Because many of these profiles bring with them skills that are relevant far beyond their own subject: analytical thinking, research logic, precision, complex problem solving, methodological strength, perseverance, structured work, regulatory understanding or interdisciplinary communication. These are not niche skills. They are just often described too narrowly.
What highly specialized profiles can do now
This is precisely why self-pity does not help - but neither does devaluation. The smarter way is strategic translation. If you come from a small market, you don't have to water down your own profile, but make it connectable.

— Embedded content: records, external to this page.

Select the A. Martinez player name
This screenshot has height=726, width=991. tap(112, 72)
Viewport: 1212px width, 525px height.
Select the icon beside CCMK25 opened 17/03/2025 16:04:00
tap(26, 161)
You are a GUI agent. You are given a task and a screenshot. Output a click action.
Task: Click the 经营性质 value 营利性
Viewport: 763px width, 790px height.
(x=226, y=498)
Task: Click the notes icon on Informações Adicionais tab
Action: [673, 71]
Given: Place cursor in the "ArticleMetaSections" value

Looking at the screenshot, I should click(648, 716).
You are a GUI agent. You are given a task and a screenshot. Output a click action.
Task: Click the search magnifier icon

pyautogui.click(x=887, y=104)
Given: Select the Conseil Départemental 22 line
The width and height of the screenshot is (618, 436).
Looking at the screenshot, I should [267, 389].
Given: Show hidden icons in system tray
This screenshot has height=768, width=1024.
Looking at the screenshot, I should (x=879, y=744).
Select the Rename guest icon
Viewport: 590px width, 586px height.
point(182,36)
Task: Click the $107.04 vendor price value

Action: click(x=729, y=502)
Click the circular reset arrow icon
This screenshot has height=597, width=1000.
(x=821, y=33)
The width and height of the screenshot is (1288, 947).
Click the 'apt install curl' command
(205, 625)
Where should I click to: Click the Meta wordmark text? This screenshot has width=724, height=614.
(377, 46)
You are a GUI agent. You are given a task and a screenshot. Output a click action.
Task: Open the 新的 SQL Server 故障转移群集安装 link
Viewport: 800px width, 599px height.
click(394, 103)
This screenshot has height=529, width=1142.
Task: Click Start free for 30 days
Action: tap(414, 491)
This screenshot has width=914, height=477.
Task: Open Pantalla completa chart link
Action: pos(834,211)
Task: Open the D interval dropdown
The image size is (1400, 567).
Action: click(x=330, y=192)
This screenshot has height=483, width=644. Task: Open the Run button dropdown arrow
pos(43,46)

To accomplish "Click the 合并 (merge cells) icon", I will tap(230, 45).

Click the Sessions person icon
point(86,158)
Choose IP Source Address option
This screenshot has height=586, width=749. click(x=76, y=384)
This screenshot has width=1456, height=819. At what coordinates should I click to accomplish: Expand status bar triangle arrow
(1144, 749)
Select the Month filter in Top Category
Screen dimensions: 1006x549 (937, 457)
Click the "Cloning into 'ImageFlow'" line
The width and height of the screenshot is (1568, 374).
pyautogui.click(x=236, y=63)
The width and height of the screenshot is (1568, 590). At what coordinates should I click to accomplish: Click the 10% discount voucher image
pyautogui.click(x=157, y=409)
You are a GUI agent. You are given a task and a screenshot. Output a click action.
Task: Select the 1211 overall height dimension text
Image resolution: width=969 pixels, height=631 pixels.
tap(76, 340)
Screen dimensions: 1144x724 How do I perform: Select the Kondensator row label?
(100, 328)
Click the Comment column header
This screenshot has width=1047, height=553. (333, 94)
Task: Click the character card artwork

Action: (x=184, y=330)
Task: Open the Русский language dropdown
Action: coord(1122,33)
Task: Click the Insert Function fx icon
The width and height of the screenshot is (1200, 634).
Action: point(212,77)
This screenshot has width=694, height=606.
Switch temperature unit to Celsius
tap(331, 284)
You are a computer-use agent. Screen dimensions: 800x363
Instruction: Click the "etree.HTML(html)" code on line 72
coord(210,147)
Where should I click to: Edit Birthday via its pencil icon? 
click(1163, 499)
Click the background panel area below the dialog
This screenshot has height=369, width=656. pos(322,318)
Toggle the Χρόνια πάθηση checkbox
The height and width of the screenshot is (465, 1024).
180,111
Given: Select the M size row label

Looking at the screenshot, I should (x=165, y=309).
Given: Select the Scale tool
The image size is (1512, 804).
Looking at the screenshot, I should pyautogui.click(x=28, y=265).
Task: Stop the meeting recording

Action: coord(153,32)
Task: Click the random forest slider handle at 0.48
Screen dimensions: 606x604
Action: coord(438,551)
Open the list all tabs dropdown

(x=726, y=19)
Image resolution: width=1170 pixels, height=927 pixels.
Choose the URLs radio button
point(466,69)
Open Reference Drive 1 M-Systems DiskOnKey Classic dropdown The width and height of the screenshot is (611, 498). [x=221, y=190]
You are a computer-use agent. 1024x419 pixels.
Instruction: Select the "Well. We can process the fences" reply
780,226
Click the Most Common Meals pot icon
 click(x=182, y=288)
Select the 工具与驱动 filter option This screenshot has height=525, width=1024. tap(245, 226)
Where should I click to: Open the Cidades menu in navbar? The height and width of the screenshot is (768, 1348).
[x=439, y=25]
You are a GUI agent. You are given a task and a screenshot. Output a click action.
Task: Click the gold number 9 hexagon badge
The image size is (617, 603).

This starts with describing your own expertise not just in technical terms, but in functional terms. Not just: "I did my doctorate on this special topic." But rather: "I can structure complex issues, evaluate data, reduce uncertainty, understand regulatory contexts and drive challenging projects in a technically sound manner."
The next career step is often not in the ideal dream role, but in a related function: project management, science-related administration, regulatory affairs, strategy, innovation, business development, product management, public affairs, analytics, consulting or interface functions between the specialist and the organization. This is not a step backwards. It is often a more realistic entry point.
Careers sometimes need less purity and more connectivity
The real step towards maturity is often to think of your own profile in terms of more than just academic purity. If you only look for the one hundred percent suitable specialist role, you may remain trapped in a mini-market. Those who instead broaden their view of impact, benefits and fields of application will significantly increase their chances.
This does not mean diminishing your own performance. On the contrary. It means communicating its relevance more effectively.
Conclusion
A doctorate is no guarantee of a job. Nor has it ever been. But it is a strong signal of competence, resilience and professional excellence. The mistake is therefore often not in the profile, but in the expectation that high specialization automatically leads to broad employability.
Anyone who has been trained in a small market therefore needs one thing above all: not blanket indignation and self-deprecation, but a clever strategy. What is needed is not less substance, but more connectivity.
Those who have invested a lot in their expertise are therefore not faced with a worthless profile, but with the task of finding the right market for it. Particularly in the public sector, public enterprises, associations and other institutional employers, high qualifications, analytical strength and a willingness to learn often open up access to special tasks, resilient career paths and better grading. Knowledge therefore continues to pay off. Not always as a fast-track ticket to the mass market, but certainly as entry into roles with substance, responsibility and development prospects.
What highly specialized candidates can do in concrete terms
1. think functions instead of sectors
Don't just ask: "Where does my field fit?" But: "What tasks can I solve at a high level?"
2. translate your own benefits
Technical language alone is not enough. Clearly state what added value your expertise brings to employers.
3. consciously check connecting roles
Interface functions are often not a detour, but the most realistic entry into larger markets.
4. do not stick to the title
The academic degree is a strong signal - but not the whole story. Employers are looking for impact, not dignity.
5. honestly assess mobility and environment
In small employer markets, region, type of institution and willingness to change often determine real opportunities.
6. do not make the profile smaller, but clearer
Do not devalue what is professionally strong. Instead, explain precisely why it is relevant outside the narrow niche.
7 Understand career as a strategy
Not every first stop has to be the final destination. Sometimes the bridging function is the smartest way forward.